Passage for review

====

Drug addiction is a chronic disease. It alters the way the brain works, stripping people of self-control and their ability to resist further drug consumption. Yet unlike responses to other diseases, in the United States, arrests and incarceration serve as the primary treatment for drug addiction.
This approach has been a failure. It’s time to treat drug addiction as a public health matter and not a criminal law one. This begins by investing in a treatment infrastructure and decriminalizing the personal possession of drugs.
Police in the United States make 1.16 million arrests a year for drugs. The vast majority of these arrests, 87 percent, are for personal possession or use of drugs, meaning that police arrest a person for drug possession, not drug selling, every 32 seconds. Drug arrests represent the number one activity that police engage in, at nearly 2.5 times the volume of arrests for all FBI-classified violent offenses combined (homicide, rape, robbery and aggravated assault). Despite people of all races using drugs at similar rates, Black people comprise 27 percent of all drug-related arrests—even though they make up just 13 percent of the U.S. population. There are about 350,000 people incarcerated in jails and prisons for drugs.
Yet for all these arrests and incarceration, we have little to show for it, other than more people in handcuffs and jail cells. New data released just last month revealed that nearly 110,000 people in the United States died from drug-involved overdoses in 2022, compared to fewer than 20,000 in 1999. The CATO Institute estimates that taxpayers spend approximately $47 billion a year on drug prohibition. In the 23 years that drug overdoses rose from 20,000 to 110,000 a year, taxpayers spent more than $1 trillion.

====

Provided data

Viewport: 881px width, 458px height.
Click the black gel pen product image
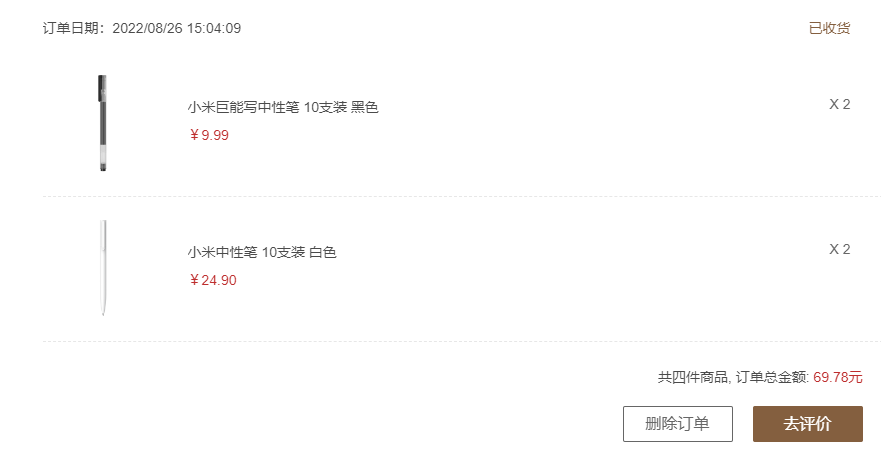(103, 123)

====

Aim of the task
Answer these questions from the text on drug addiction policy:
1. How many arrests for drugs do police in the United States make each year?
2. About how many people in the United States died from drug-involved overdoses in 2022?
3. What two steps does the text say treating drug addiction as a public health matter begins with?
The lines that come after the text are separate material with no connection to it.

Your solution
1. 1.16 million.
2. Nearly 110,000.
3. Investing in a treatment infrastructure and decriminalizing the personal possession of drugs.